__Instructions to follow__
Copy every line of the material below word for word, without changing anything.

__Supplied records__

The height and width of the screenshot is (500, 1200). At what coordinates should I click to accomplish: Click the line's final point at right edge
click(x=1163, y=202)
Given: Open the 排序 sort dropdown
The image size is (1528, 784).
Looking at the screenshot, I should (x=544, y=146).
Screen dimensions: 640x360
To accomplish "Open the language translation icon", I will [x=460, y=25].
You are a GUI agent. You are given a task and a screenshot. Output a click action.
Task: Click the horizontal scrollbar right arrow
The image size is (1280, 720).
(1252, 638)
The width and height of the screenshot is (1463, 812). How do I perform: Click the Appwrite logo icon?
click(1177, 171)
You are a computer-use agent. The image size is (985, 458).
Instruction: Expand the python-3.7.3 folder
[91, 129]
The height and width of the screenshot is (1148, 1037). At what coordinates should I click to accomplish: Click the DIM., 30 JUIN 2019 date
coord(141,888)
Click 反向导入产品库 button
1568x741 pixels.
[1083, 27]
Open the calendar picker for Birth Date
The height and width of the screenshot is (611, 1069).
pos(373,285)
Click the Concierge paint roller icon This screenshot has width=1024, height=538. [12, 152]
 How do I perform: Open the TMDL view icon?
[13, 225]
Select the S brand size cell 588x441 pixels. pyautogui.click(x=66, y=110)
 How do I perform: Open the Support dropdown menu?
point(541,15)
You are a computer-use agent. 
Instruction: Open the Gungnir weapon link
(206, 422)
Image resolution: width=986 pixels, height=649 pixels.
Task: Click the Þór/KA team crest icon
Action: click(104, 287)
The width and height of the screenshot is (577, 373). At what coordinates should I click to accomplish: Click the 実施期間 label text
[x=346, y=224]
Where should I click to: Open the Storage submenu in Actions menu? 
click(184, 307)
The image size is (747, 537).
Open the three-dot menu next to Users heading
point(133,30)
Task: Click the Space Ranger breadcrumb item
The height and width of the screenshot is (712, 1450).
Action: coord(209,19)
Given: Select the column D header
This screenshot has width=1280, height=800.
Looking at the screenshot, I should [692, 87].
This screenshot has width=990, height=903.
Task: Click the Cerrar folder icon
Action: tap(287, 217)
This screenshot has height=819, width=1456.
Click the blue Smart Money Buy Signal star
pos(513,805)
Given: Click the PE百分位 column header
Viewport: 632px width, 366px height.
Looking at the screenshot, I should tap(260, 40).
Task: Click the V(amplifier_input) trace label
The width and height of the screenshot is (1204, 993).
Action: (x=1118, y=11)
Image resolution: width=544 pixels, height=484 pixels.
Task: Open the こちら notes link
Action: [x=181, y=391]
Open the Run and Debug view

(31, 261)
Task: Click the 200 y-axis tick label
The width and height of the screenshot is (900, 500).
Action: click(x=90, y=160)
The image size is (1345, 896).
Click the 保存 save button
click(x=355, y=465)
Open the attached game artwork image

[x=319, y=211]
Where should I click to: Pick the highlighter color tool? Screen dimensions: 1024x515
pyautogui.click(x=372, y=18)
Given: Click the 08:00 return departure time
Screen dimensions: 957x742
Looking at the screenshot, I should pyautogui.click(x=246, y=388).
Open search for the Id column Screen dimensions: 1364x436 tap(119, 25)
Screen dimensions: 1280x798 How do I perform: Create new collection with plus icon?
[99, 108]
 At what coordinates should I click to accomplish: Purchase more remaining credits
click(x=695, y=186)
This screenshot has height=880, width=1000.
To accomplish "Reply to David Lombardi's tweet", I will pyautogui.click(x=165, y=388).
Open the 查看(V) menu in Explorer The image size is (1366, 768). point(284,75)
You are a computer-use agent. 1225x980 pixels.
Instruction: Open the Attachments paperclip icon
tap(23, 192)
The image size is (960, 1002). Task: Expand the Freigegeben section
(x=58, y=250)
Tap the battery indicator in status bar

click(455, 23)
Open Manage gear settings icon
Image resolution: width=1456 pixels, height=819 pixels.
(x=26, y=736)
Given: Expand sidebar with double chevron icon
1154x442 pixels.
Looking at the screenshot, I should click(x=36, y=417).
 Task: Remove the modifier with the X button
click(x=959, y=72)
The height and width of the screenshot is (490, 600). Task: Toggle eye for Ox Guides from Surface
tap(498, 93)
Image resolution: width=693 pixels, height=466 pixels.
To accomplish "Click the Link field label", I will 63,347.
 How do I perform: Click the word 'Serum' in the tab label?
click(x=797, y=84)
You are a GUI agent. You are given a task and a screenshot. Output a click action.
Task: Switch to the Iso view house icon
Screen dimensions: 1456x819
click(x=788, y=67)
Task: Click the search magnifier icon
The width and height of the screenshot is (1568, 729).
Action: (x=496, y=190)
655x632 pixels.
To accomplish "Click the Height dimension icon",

__Response to this exercise__
The height and width of the screenshot is (500, 1200). At what coordinates should I click to accomplish: Click the line's final point at right edge
click(x=1163, y=202)
Given: Open the 排序 sort dropdown
The image size is (1528, 784).
Looking at the screenshot, I should (x=544, y=146).
Screen dimensions: 640x360
To accomplish "Open the language translation icon", I will [x=460, y=25].
You are a GUI agent. You are given a task and a screenshot. Output a click action.
Task: Click the horizontal scrollbar right arrow
The image size is (1280, 720).
(1252, 638)
The width and height of the screenshot is (1463, 812). How do I perform: Click the Appwrite logo icon?
click(1177, 171)
You are a computer-use agent. The image size is (985, 458).
Instruction: Expand the python-3.7.3 folder
[91, 129]
The height and width of the screenshot is (1148, 1037). At what coordinates should I click to accomplish: Click the DIM., 30 JUIN 2019 date
coord(141,888)
Click 反向导入产品库 button
1568x741 pixels.
[1083, 27]
Open the calendar picker for Birth Date
The height and width of the screenshot is (611, 1069).
pos(373,285)
Click the Concierge paint roller icon This screenshot has width=1024, height=538. [12, 152]
 How do I perform: Open the TMDL view icon?
[13, 225]
Select the S brand size cell 588x441 pixels. pyautogui.click(x=66, y=110)
 How do I perform: Open the Support dropdown menu?
point(541,15)
You are a computer-use agent. 
Instruction: Open the Gungnir weapon link
(206, 422)
Image resolution: width=986 pixels, height=649 pixels.
Task: Click the Þór/KA team crest icon
Action: click(104, 287)
The width and height of the screenshot is (577, 373). At what coordinates should I click to accomplish: Click the 実施期間 label text
[x=346, y=224]
Where should I click to: Open the Storage submenu in Actions menu? 
click(184, 307)
The image size is (747, 537).
Open the three-dot menu next to Users heading
point(133,30)
Task: Click the Space Ranger breadcrumb item
The height and width of the screenshot is (712, 1450).
Action: coord(209,19)
Given: Select the column D header
This screenshot has width=1280, height=800.
Looking at the screenshot, I should [692, 87].
This screenshot has width=990, height=903.
Task: Click the Cerrar folder icon
Action: tap(287, 217)
This screenshot has height=819, width=1456.
Click the blue Smart Money Buy Signal star
pos(513,805)
Given: Click the PE百分位 column header
Viewport: 632px width, 366px height.
Looking at the screenshot, I should tap(260, 40).
Task: Click the V(amplifier_input) trace label
The width and height of the screenshot is (1204, 993).
Action: (x=1118, y=11)
Image resolution: width=544 pixels, height=484 pixels.
Task: Open the こちら notes link
Action: [x=181, y=391]
Open the Run and Debug view

(31, 261)
Task: Click the 200 y-axis tick label
The width and height of the screenshot is (900, 500).
Action: click(x=90, y=160)
The image size is (1345, 896).
Click the 保存 save button
click(x=355, y=465)
Open the attached game artwork image

[x=319, y=211]
Where should I click to: Pick the highlighter color tool? Screen dimensions: 1024x515
pyautogui.click(x=372, y=18)
Given: Click the 08:00 return departure time
Screen dimensions: 957x742
Looking at the screenshot, I should pyautogui.click(x=246, y=388).
Open search for the Id column Screen dimensions: 1364x436 tap(119, 25)
Screen dimensions: 1280x798 How do I perform: Create new collection with plus icon?
[99, 108]
 At what coordinates should I click to accomplish: Purchase more remaining credits
click(x=695, y=186)
This screenshot has height=880, width=1000.
To accomplish "Reply to David Lombardi's tweet", I will pyautogui.click(x=165, y=388).
Open the 查看(V) menu in Explorer The image size is (1366, 768). point(284,75)
You are a computer-use agent. 1225x980 pixels.
Instruction: Open the Attachments paperclip icon
tap(23, 192)
The image size is (960, 1002). Task: Expand the Freigegeben section
(x=58, y=250)
Tap the battery indicator in status bar

click(455, 23)
Open Manage gear settings icon
Image resolution: width=1456 pixels, height=819 pixels.
(x=26, y=736)
Given: Expand sidebar with double chevron icon
1154x442 pixels.
Looking at the screenshot, I should click(x=36, y=417).
 Task: Remove the modifier with the X button
click(x=959, y=72)
The height and width of the screenshot is (490, 600). Task: Toggle eye for Ox Guides from Surface
tap(498, 93)
Image resolution: width=693 pixels, height=466 pixels.
To accomplish "Click the Link field label", I will 63,347.
 How do I perform: Click the word 'Serum' in the tab label?
click(x=797, y=84)
You are a GUI agent. You are given a task and a screenshot. Output a click action.
Task: Switch to the Iso view house icon
Screen dimensions: 1456x819
click(x=788, y=67)
Task: Click the search magnifier icon
The width and height of the screenshot is (1568, 729).
Action: (x=496, y=190)
655x632 pixels.
To accomplish "Click the Height dimension icon",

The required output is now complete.